Retype each line below without a single alteration.
── SUPPLIED DATA ──
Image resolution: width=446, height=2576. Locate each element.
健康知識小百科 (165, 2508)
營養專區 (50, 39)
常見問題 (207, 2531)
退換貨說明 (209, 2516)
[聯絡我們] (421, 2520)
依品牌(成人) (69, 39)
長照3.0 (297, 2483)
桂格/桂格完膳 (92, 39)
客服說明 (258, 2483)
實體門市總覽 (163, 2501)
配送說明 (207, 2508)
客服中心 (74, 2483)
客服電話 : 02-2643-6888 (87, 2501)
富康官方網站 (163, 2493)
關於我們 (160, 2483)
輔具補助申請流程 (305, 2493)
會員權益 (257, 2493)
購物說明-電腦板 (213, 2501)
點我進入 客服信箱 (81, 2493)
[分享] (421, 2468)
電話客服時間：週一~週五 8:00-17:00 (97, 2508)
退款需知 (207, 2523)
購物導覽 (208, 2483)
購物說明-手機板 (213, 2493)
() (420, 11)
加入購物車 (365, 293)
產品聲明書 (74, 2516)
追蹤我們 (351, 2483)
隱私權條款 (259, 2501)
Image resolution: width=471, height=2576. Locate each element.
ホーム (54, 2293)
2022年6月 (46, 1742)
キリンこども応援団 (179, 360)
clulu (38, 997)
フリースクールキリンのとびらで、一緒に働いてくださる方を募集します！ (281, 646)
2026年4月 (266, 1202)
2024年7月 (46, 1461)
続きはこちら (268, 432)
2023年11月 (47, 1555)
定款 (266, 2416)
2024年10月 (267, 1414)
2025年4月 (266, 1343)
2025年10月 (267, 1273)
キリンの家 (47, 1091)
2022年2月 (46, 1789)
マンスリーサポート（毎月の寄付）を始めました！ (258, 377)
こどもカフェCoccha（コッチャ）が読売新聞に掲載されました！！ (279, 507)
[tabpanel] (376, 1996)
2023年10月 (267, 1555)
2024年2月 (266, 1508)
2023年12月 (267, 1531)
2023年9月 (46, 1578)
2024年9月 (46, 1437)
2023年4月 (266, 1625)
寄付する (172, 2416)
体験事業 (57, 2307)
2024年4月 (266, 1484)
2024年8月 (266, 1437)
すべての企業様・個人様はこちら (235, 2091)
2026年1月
───
REPLY:
Image resolution: width=446, height=2576. Locate each element.
健康知識小百科 (165, 2508)
營養專區 (50, 39)
常見問題 (207, 2531)
退換貨說明 (209, 2516)
[聯絡我們] (421, 2520)
依品牌(成人) (69, 39)
長照3.0 (297, 2483)
桂格/桂格完膳 (92, 39)
客服說明 (258, 2483)
實體門市總覽 (163, 2501)
配送說明 (207, 2508)
客服中心 (74, 2483)
客服電話 : 02-2643-6888 (87, 2501)
富康官方網站 (163, 2493)
關於我們 (160, 2483)
輔具補助申請流程 (305, 2493)
會員權益 (257, 2493)
購物說明-電腦板 (213, 2501)
點我進入 客服信箱 (81, 2493)
[分享] (421, 2468)
電話客服時間：週一~週五 8:00-17:00 (97, 2508)
退款需知 (207, 2523)
購物導覽 (208, 2483)
購物說明-手機板 (213, 2493)
() (420, 11)
加入購物車 (365, 293)
產品聲明書 (74, 2516)
追蹤我們 (351, 2483)
隱私權條款 (259, 2501)
Image resolution: width=471, height=2576. Locate each element.
ホーム (54, 2293)
2022年6月 (46, 1742)
キリンこども応援団 (179, 360)
clulu (38, 997)
フリースクールキリンのとびらで、一緒に働いてくださる方を募集します！ (281, 646)
2026年4月 (266, 1202)
2024年7月 (46, 1461)
続きはこちら (268, 432)
2023年11月 (47, 1555)
定款 (266, 2416)
2024年10月 (267, 1414)
2025年4月 (266, 1343)
2025年10月 (267, 1273)
キリンの家 (47, 1091)
2022年2月 (46, 1789)
マンスリーサポート（毎月の寄付）を始めました！ (258, 377)
こどもカフェCoccha（コッチャ）が読売新聞に掲載されました！！ (279, 507)
[tabpanel] (376, 1996)
2023年10月 (267, 1555)
2024年2月 (266, 1508)
2023年12月 (267, 1531)
2023年9月 (46, 1578)
2024年9月 (46, 1437)
2023年4月 (266, 1625)
寄付する (172, 2416)
体験事業 (57, 2307)
2024年4月 (266, 1484)
2024年8月 (266, 1437)
すべての企業様・個人様はこちら (235, 2091)
2026年1月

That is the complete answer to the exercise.